PS: I know I am using geopandas, but they implement seamlessly the Fiona schemas, this is why I am iting the issue here.

Output

2024-01-10_11h52_50

Operating system

Windows

Fiona and GDAL version and provenance

Conda (conda-forge)

sgillies commented 7 months ago

@remi-braun Happy new year! OGR doesn't have a short integer type, only 32 and 64-bit integers. Neither does Fiona at this time, thus your layers are being constructed with 32 bit wide integer fields. I don't think there is any logic in the GDB driver to reduce the width at creation time.

Do you see different behavior if you use ogr2ogr or pyogrio?

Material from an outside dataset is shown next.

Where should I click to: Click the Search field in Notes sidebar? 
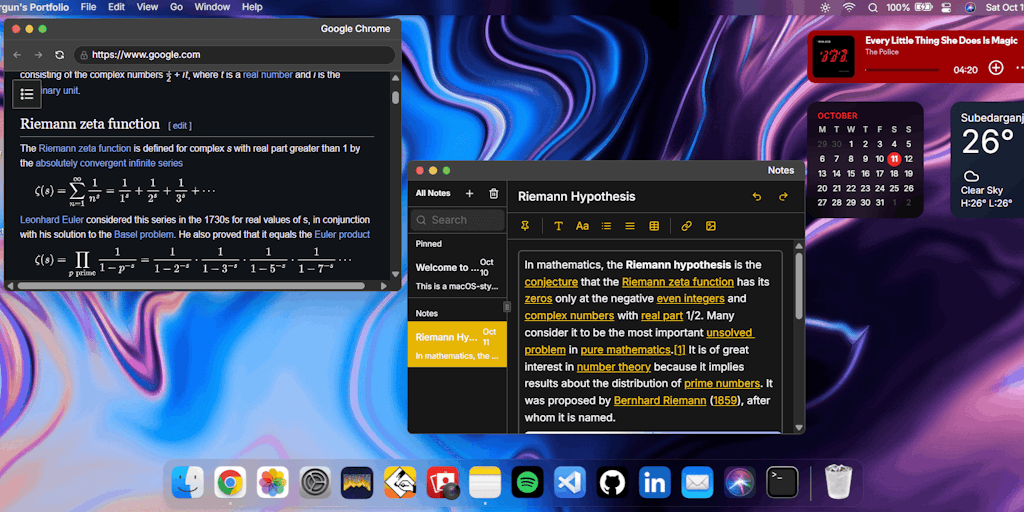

remi-braun commented 7 months ago

Happy new year to you too 😉

I think pyogrio doesn't handle schemas, so I haven't tried. 2024-01-11_08h37_44

What's weird is that for ESRI a short isn't an int16 but also an int32, but I don't exactly know what means the end of int32:4. Note that text:255 works for GDB, so the : mechanism is in some way already handled in OpenFileGDB.

And we made it all work for Shapefiles, so other drivers handle this mechanism.

jorisvandenbossche commented 7 months ago

I think pyogrio doesn't handle schemas, so I haven't tried.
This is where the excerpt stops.